## Task goal
All that should come back is the lines of the data below from the one containing "The height and" to the one containing "Open Knowledge Source settings gear icon", inclusive, exactly as they stand.

## Supplied material

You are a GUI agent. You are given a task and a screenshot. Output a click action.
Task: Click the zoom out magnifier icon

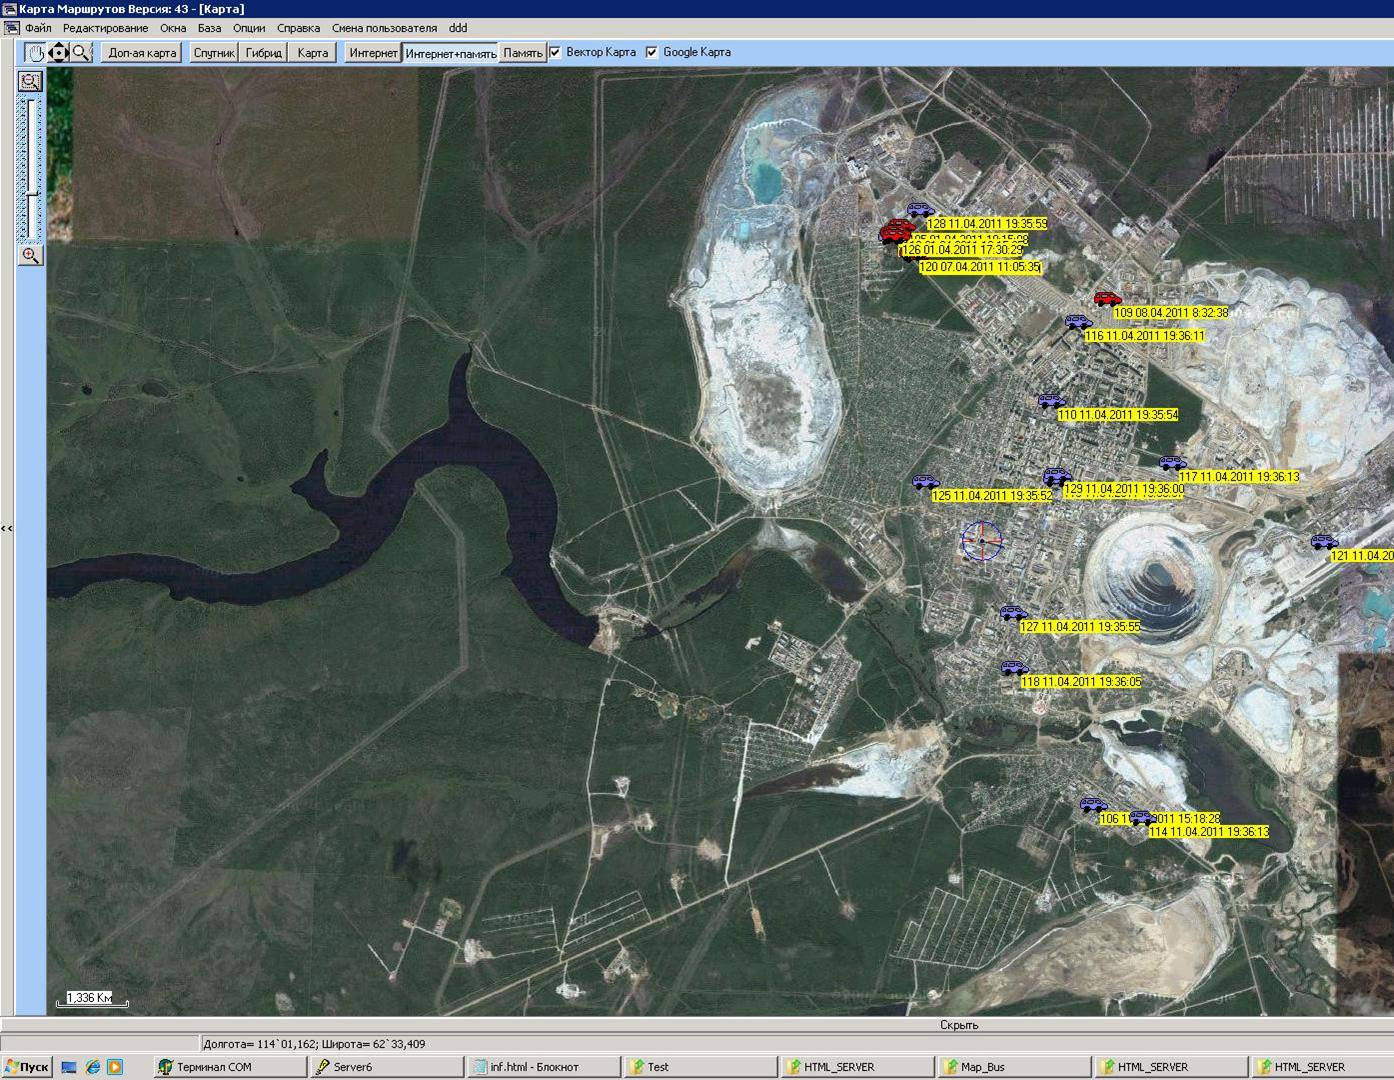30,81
--
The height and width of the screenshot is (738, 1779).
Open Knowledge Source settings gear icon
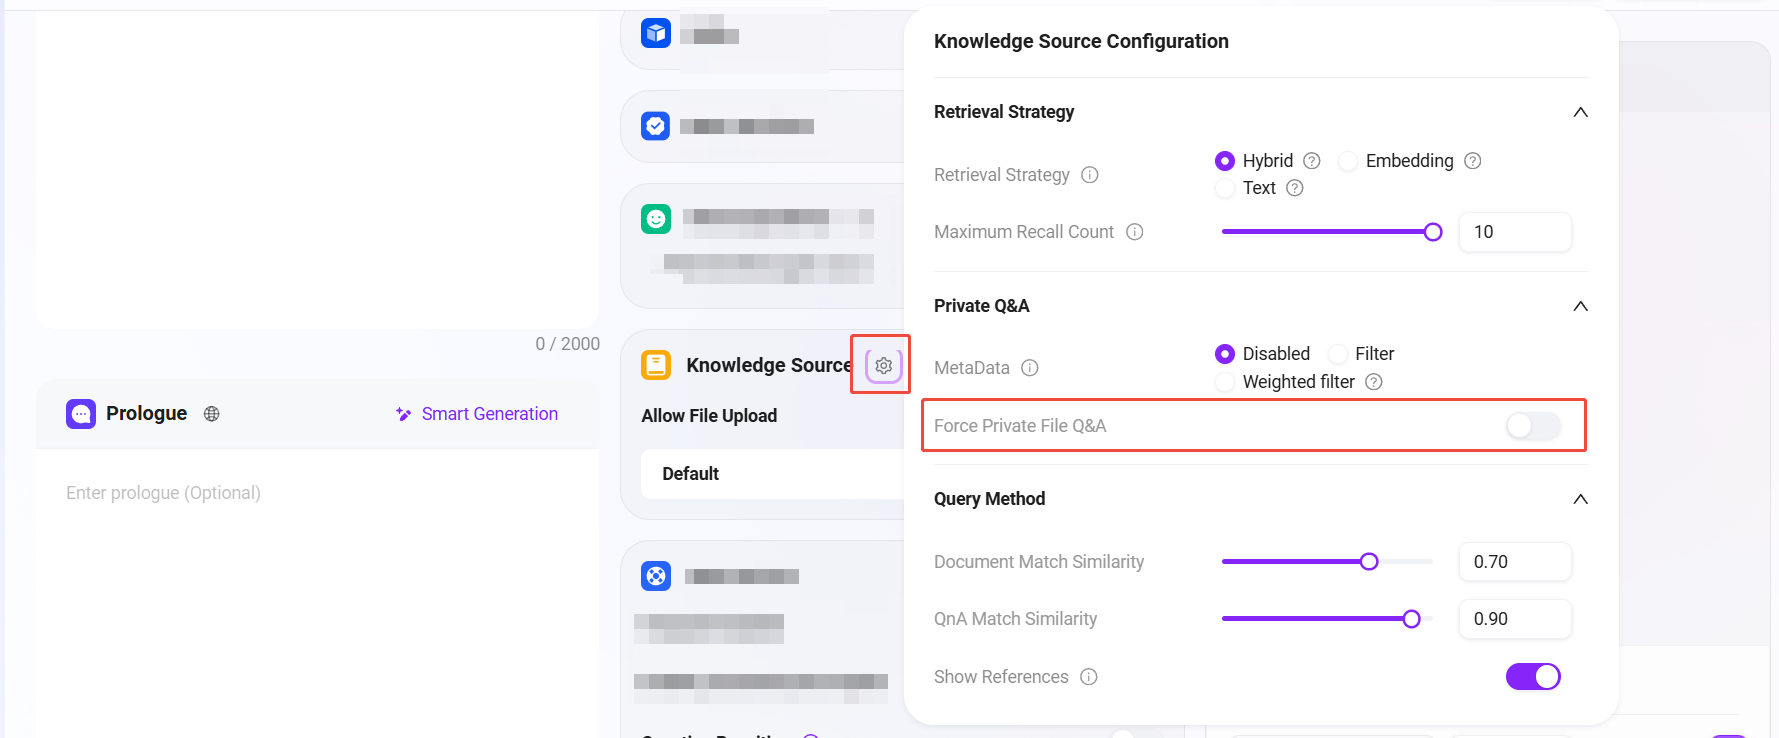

## Task response
The height and width of the screenshot is (738, 1779).
Open Knowledge Source settings gear icon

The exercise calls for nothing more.